- _Task details_
Reproduce the whole listing below word for word, leaving out the pictures.

# Listed entries start

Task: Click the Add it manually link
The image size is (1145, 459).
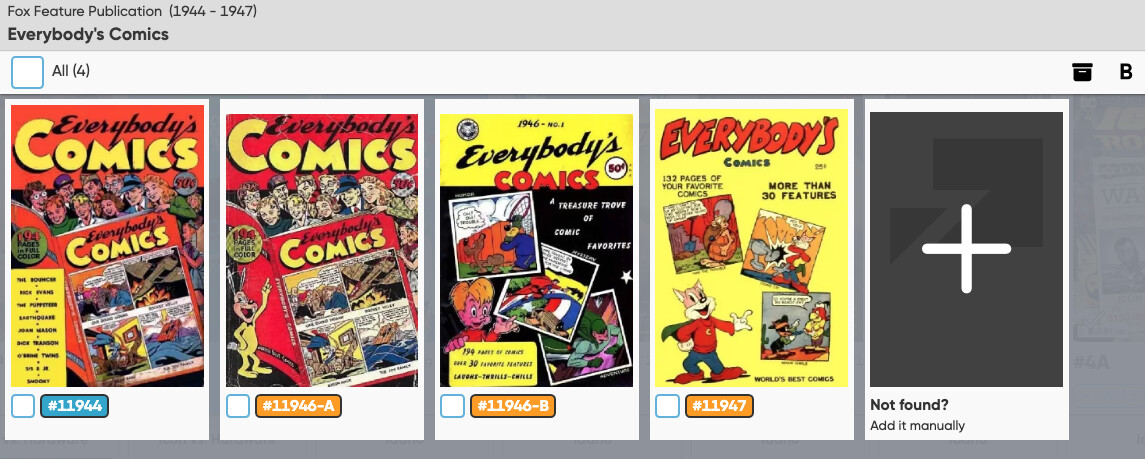Action: (x=917, y=425)
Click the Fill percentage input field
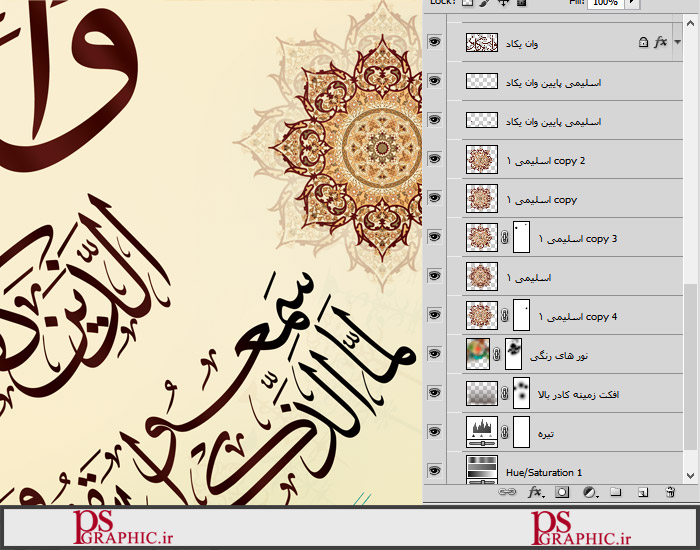This screenshot has height=550, width=700. (603, 4)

# Listed entries end

- _Reply to the exercise_
Task: Click the Add it manually link
The image size is (1145, 459).
Action: (x=917, y=425)
Click the Fill percentage input field
This screenshot has height=550, width=700. (603, 4)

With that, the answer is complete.